PACIFIC PALISADES—The German government has purchased the former Pacific Palisades home of novelist, philanthropist and Nobel Prize-winning Thomas Mann for $13.25 million.

Mann was a renowned writer famous for writing literature that opposed the rise of Nazism. He lived in the house from 1942 to 1952 in exile after escaping a Nazi-ruled Germany. During Mann’s time at the house, he wrote literature including part of his 1947 novel “Doctor Faustus” and offered a haven for other exiles who were fleeing Nazism.

The home was designed by modernist architect J.R. Davidson and built in 1941. The Los Angeles Times reported the home was listed for $15 million and was ready to be demolished. An online petition called for the house to be saved from demolition to preserve it as a monument symbolizing resistance to the Nazi regime.
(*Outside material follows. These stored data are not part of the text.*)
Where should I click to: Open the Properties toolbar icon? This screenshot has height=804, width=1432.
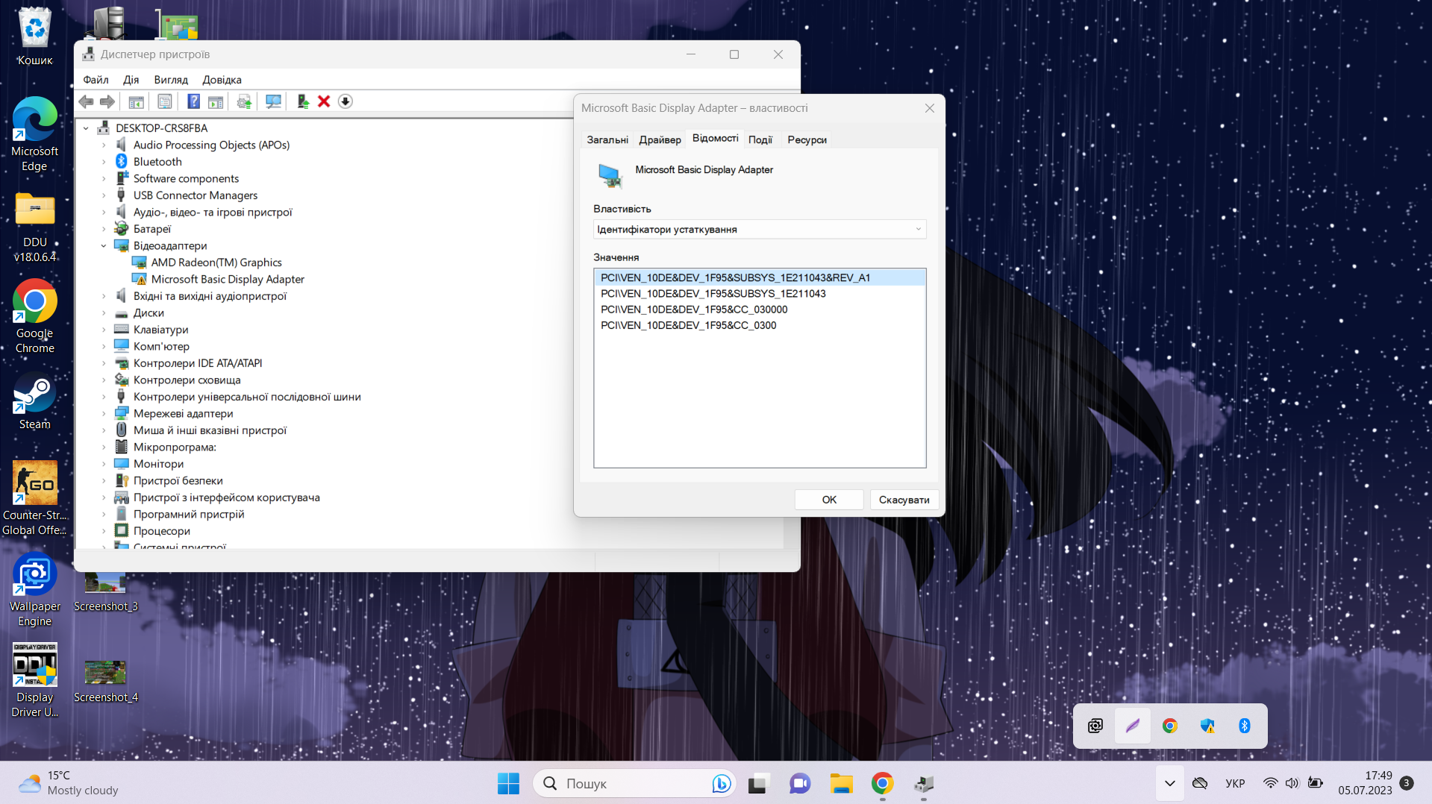tap(165, 101)
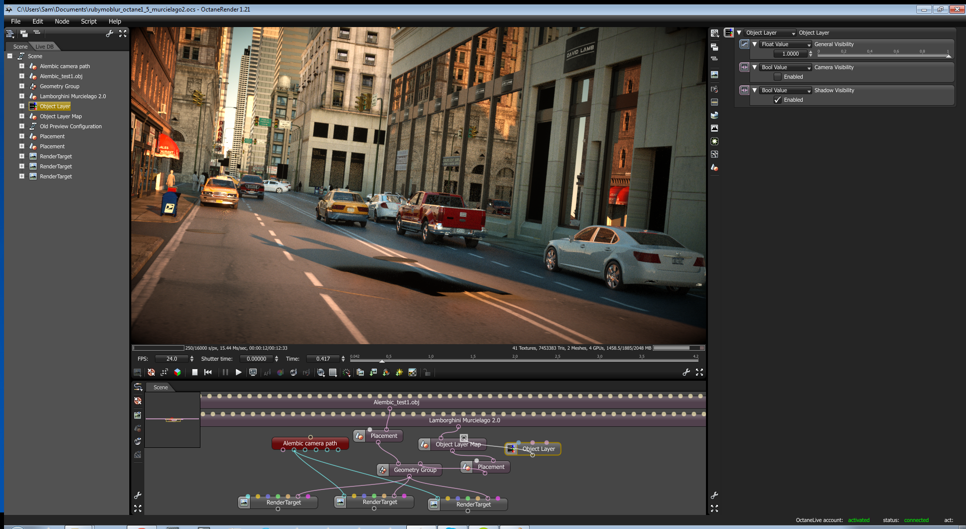Screen dimensions: 966x529
Task: Click the viewport lock padlock icon
Action: coord(427,372)
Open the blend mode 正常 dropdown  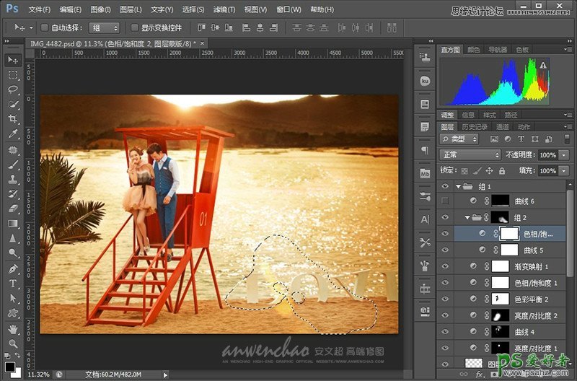[470, 155]
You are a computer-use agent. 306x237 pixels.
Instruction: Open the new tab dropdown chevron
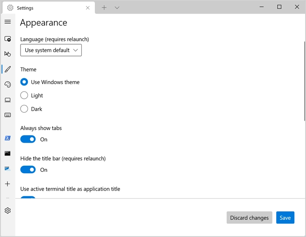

The house is now planned to be renovated as an artist residency and meeting place for young writers.

German Foreign Minister Frank-Walter Steinmeier said in a statement posted by the German consulate in Los Angeles that the residence was a “a home for many Germans who worked toward a better future for their country, paved the way for an open society and laid the foundations for common transatlantic values.”

The five-bedroom Mann home will be handed over to Villa Aurora, a German government cultural program that will handle the day to day operations.